Adam explains to Brint that he learned from his father that his name was Paul Delmonte and his father’s name had been Anthony Delmonte. While working as a reporter in Blount, New York, he unearthed documents that implicated government officials, connecting them to organized crime. It seemed after testifying before a closed Senate committee with the promise of confidentiality, his father would be able to go on with his life, but incidents with a car bomb and an assassin necessitated the connection to Grey. Grey was with a government program called the U.S. Department of Re-Identification, which provided the family with new names and fabricated a story that they were killed in a car crash.

Meanwhile, in the bicycle trip narrative, Adam finds that his bike has been stolen. He learns from a man on the fire escape of a building that Junior Varney took the bike. Adam fights Junior and gets his bike back. Finally, he reaches a motel in Belton Falls. He had stayed there with his parents the previous year, but now it is closed. Speaking to Brint, Adam describes his family’s trip to Belton Falls. They feel they are being followed and pull to the side of the road. The other car passes and Adam’s father says it was Grey’s men. A car then crashes into them and his mother is killed. Adam hears voices say that his father got away but will be tracked down. A man in gray pants approaches Adam and tells other men to keep him because he could be of use. Adam does not reply when Brint asks who the man was.

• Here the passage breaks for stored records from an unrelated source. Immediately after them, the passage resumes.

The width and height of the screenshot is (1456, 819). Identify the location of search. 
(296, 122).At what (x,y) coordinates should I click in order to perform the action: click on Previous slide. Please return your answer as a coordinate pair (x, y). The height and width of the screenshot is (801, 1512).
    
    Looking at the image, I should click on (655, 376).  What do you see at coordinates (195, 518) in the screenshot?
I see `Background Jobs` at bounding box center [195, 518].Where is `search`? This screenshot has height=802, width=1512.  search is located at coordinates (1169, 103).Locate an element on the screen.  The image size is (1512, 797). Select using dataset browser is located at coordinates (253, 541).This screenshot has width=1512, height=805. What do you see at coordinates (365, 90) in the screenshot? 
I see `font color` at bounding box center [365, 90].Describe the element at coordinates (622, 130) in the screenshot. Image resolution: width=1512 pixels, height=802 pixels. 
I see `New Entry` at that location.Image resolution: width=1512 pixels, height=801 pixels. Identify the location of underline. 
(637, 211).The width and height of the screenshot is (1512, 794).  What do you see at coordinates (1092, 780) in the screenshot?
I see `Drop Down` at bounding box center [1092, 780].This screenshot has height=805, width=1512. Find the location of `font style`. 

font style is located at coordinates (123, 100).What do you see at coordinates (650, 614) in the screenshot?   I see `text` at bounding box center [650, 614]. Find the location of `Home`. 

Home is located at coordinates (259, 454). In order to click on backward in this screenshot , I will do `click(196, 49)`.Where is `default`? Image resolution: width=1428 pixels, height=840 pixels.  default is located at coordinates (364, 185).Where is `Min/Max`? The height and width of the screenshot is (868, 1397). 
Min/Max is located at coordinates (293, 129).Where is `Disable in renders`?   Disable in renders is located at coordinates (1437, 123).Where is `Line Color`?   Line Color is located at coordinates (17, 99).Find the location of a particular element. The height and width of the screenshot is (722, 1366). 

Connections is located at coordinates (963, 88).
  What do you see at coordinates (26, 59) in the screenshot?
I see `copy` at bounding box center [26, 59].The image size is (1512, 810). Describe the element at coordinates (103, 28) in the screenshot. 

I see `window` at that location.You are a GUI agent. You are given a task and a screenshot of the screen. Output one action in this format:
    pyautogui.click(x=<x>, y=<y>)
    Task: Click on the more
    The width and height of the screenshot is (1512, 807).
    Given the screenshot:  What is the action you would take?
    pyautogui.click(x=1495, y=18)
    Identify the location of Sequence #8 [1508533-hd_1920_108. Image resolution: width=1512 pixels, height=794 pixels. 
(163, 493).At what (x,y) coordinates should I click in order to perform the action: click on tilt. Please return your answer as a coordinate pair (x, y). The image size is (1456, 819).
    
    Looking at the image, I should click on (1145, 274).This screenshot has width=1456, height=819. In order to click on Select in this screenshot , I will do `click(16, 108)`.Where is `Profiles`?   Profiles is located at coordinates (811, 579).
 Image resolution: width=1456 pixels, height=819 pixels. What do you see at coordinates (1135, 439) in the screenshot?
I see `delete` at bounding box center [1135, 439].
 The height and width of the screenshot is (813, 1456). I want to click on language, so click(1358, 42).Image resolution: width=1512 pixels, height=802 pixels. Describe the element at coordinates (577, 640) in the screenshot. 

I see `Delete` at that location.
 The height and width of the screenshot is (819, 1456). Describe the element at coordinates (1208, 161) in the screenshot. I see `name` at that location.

The ending of the novel is complex. Adam’s bicycle trip turns out to have been a fantasy that took place on the grounds of a psychiatric hospital. The characters in his story were fellow patients and places he visited on the journey were buildings at the institution. The fabricated newspaper article about his family’s accident proved to be an omen. Brint apparently was employed by the same agency as Grey and was trying to get more information out of Adam. Everyone seeming to be helping the Farmers is untrustworthy and has ulterior motives.

The ending of the book circles back to the opening paragraph in which Adam sets off on his (imaginary) journey to Rutterburg. He is left feeling alone in the world and that he is the cheese.